Wednesday, January 19, 2005

Your Debt Ratio

What is your debt to income ratio?

Every time you apply for a credit or a loan, the lender must determine your debt to income ratio. This measures what percentage of your gross monthly income (everything before taxes are deducted) that goes towards paying off your debts. The debt to income ratio formula varies slightly according to the type of creditor or lending institution that you're dealing with. Your credit card company for example might accept a higher ratio as long as you make all of your payments on time.

Mortgages on the other hand are large, long term debts. In this case, most lenders will want to make sure that you are at the lower end of their debt to income ratio threshold. So, how does one go about calculating this important number? The easiest way is to divide the total of your monthly payments by your gross monthly income. For example, if your total debt payments are $500 with a $2000 per month paycheck, your debt to income ratio is 500/2000 = .25 or 25%.
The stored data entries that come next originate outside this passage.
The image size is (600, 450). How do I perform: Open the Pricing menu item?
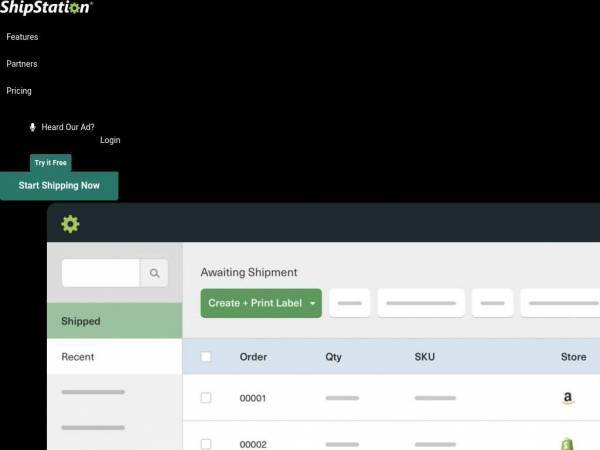19,91
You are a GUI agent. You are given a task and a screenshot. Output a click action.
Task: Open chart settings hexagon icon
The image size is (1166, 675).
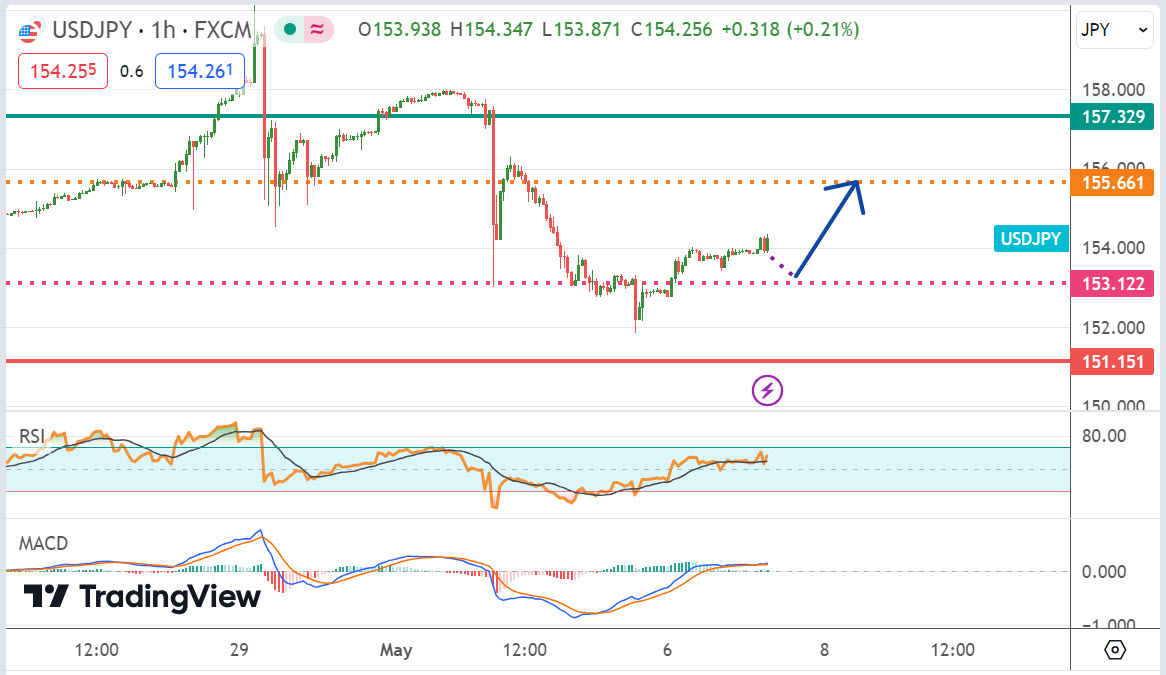1116,650
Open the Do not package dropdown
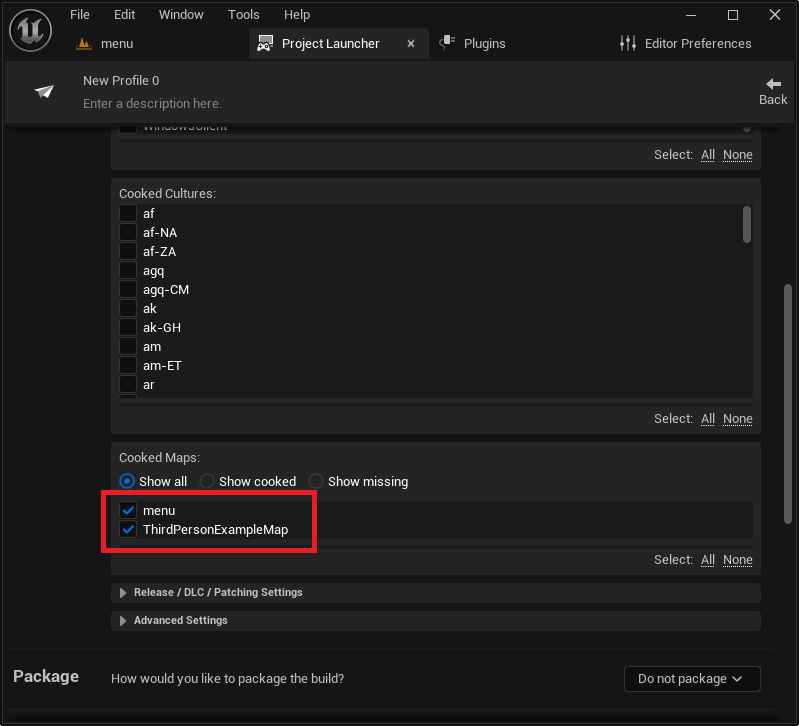The height and width of the screenshot is (726, 799). (692, 679)
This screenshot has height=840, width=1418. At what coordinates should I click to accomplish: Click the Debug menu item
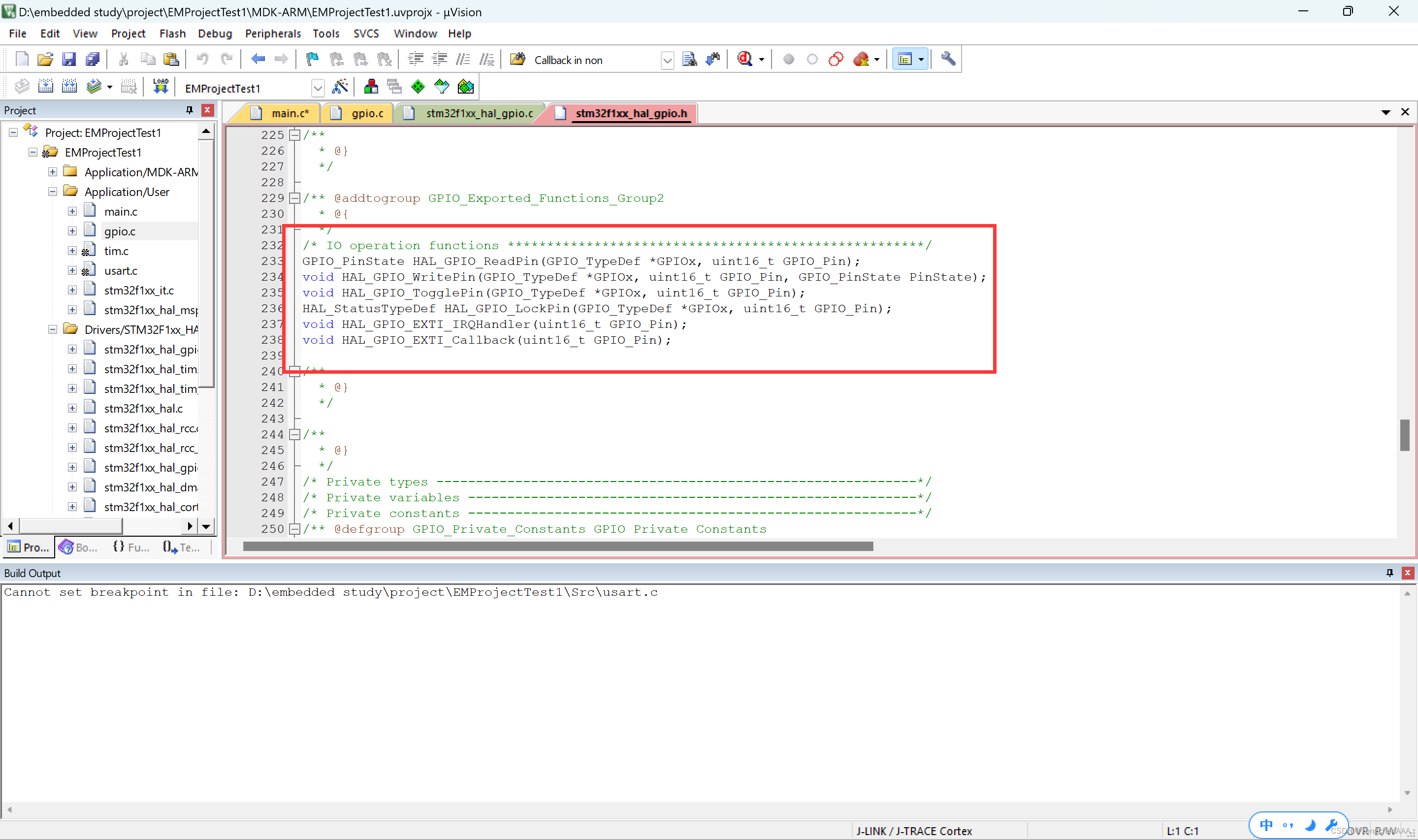[213, 33]
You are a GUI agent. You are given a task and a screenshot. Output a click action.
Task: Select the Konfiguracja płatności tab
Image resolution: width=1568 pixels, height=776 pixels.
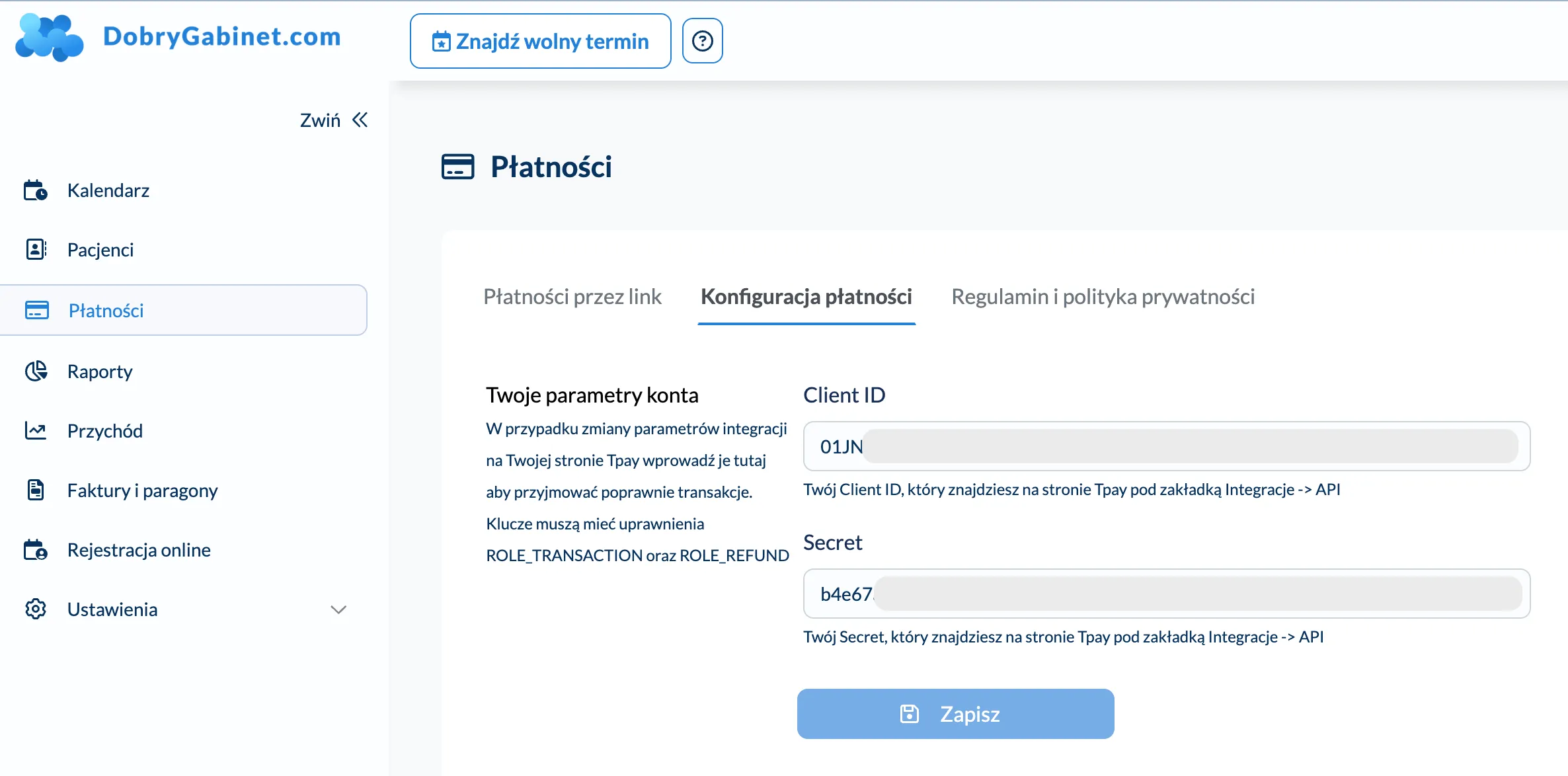tap(806, 297)
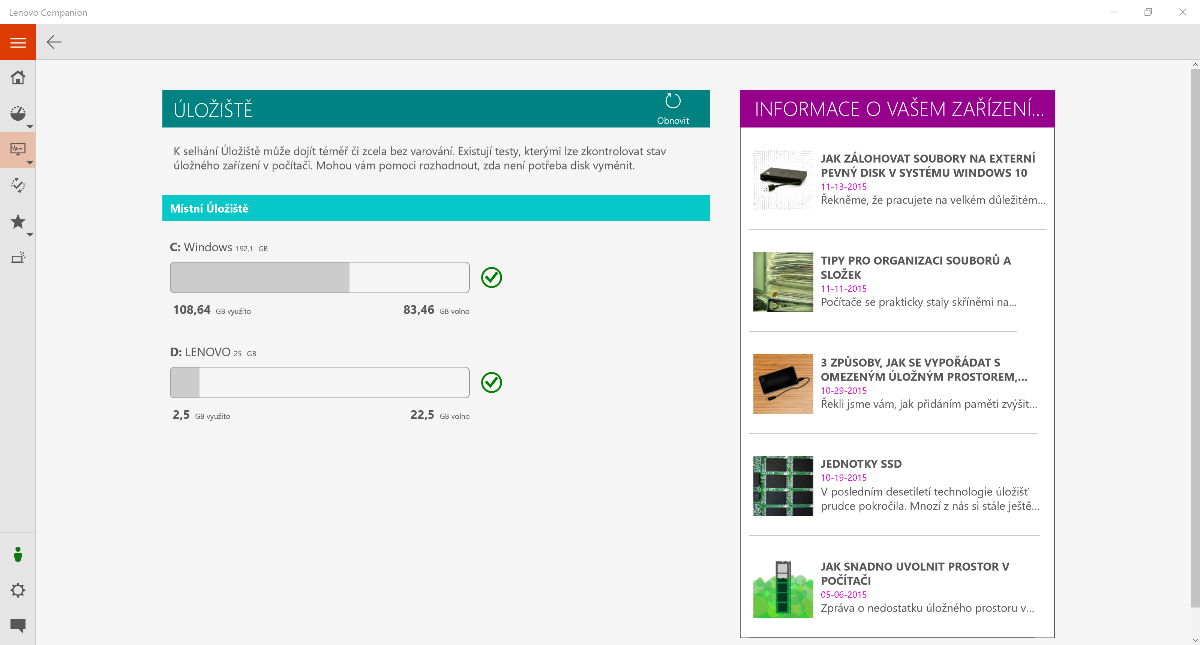Expand the arrow beside the gauge icon
Image resolution: width=1200 pixels, height=645 pixels.
(30, 127)
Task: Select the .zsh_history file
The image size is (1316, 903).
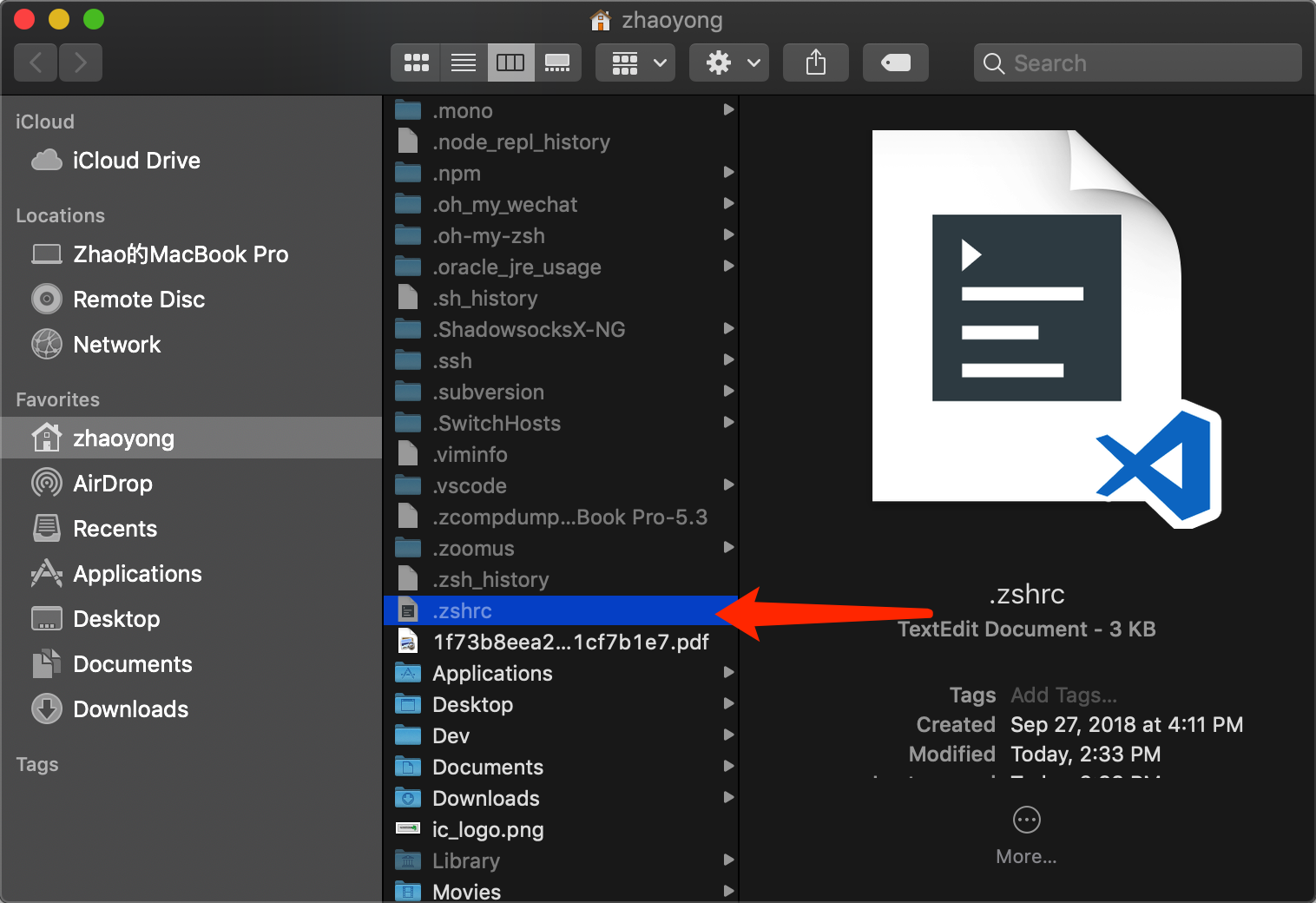Action: point(490,579)
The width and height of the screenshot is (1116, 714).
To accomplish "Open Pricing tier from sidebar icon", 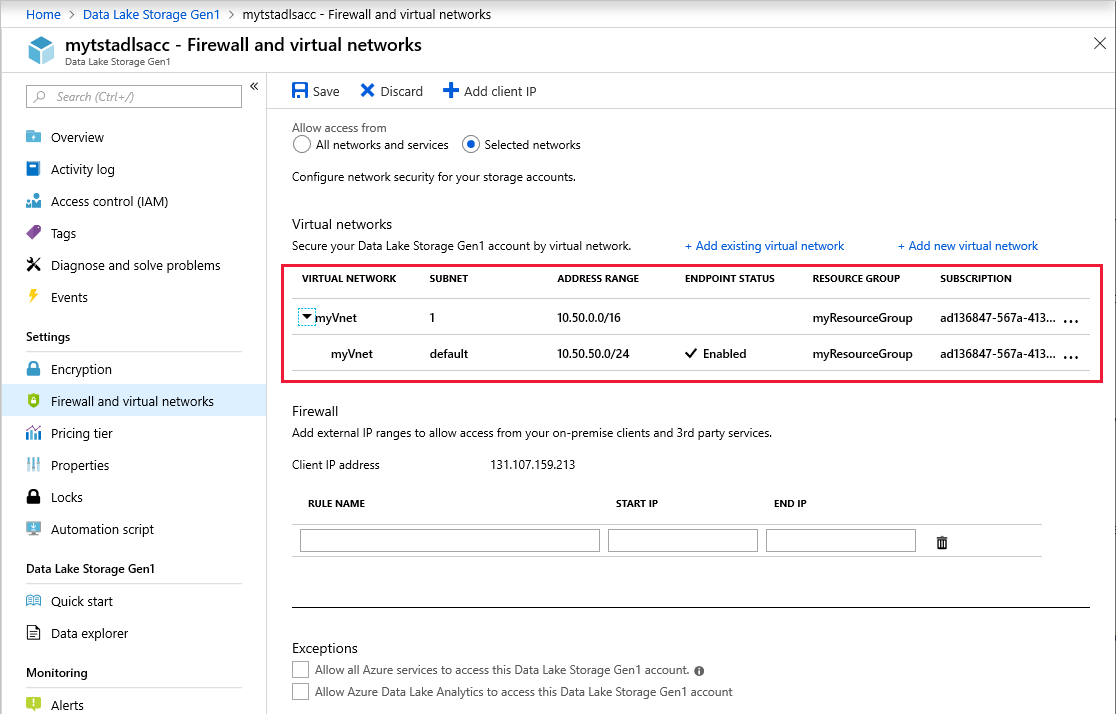I will click(x=33, y=433).
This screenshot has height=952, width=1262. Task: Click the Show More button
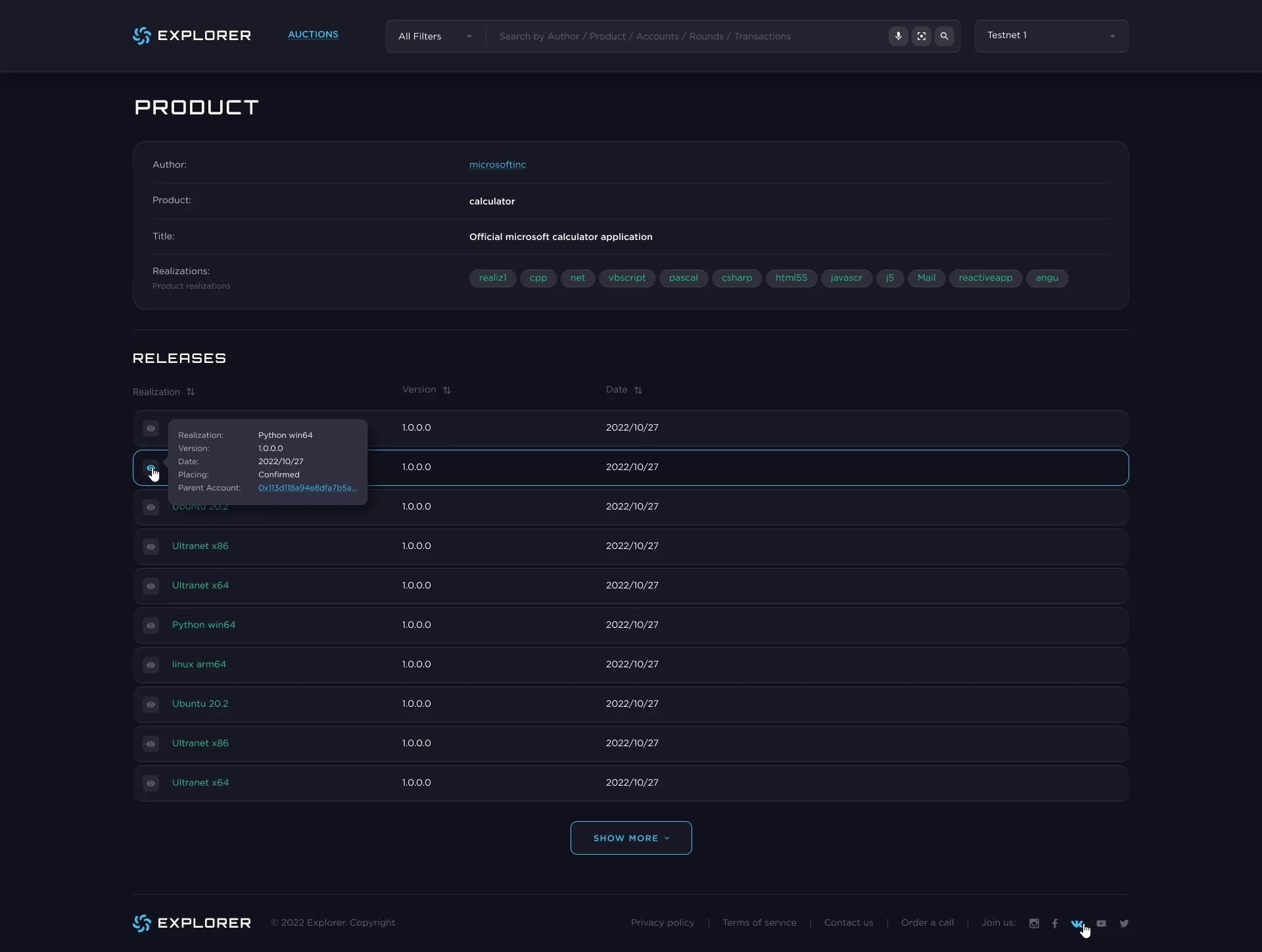(x=631, y=838)
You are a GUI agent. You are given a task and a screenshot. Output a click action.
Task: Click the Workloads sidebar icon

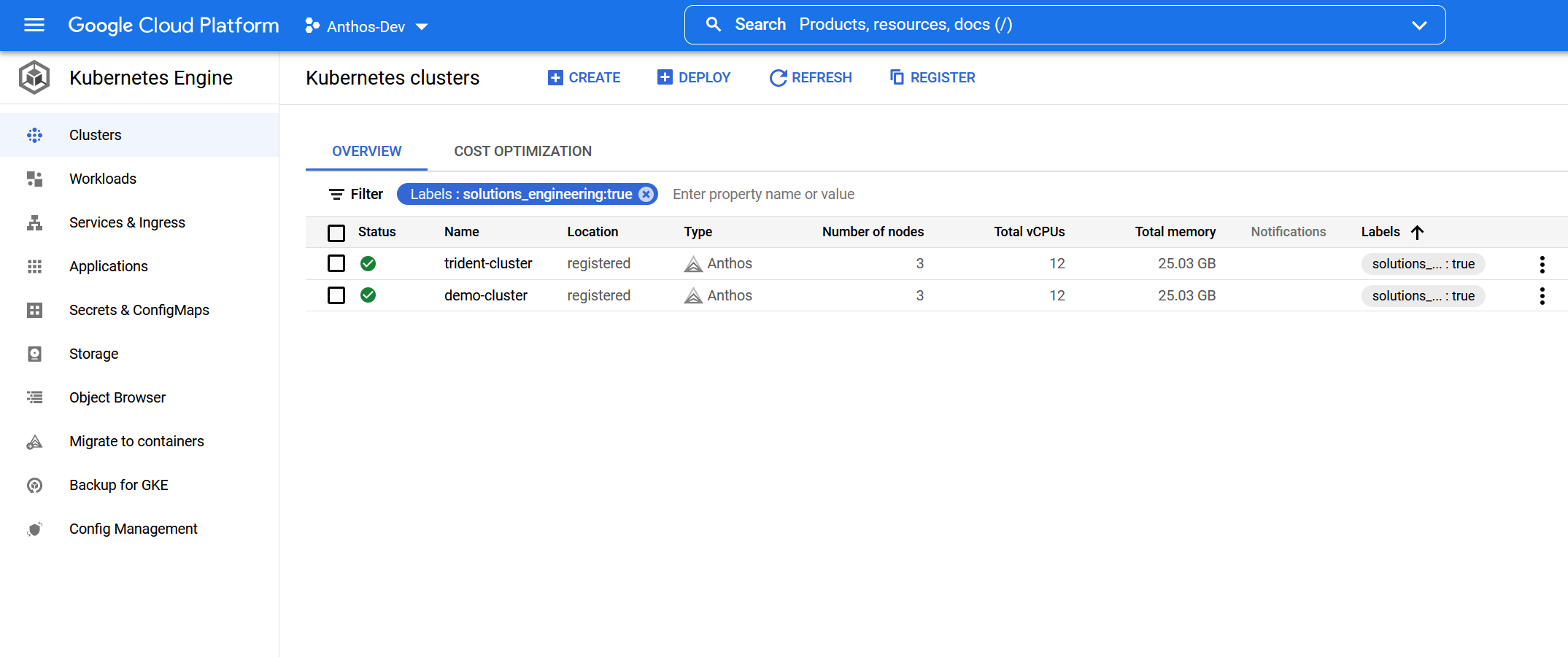(x=34, y=179)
So what does that number mean?

In general, the lower your debt to income ratio, the better. It shows that you have fewer obligations and are more likely to keep up all of your existing payments. A generally recommended ratio is 15%. All of your car loans, credit card payments, student loans and more should stay at 15% or less. Mortgage companies are looking for customers whose housing costs will probably be around 30% of their household income. This does not mean that you will be turned down for a home loan if you are at 40% or even 50%.

Clean credit beats DIR?

If you are very young and upwardly mobile, or live in New York City for example, it is possible that your debt to income ratio will always be above the recommended threshold. Most mortgage financing institutions will work with you to provide an appropriate loan product or an interest rate that will qualify you for a home loan. The cleaner your credit, they more flexible mortgage lenders will be when considering your entire financial profile. A large debt load with a consistent payment history can be better than a small debt to income ratio with an imperfect or poor credit history.

Do your homework and keep an eye on spending habits. In addition, use a good online mortgage calculator to ensure that you won't trade your future home ownership dreams for impulse purchases and credit card debt.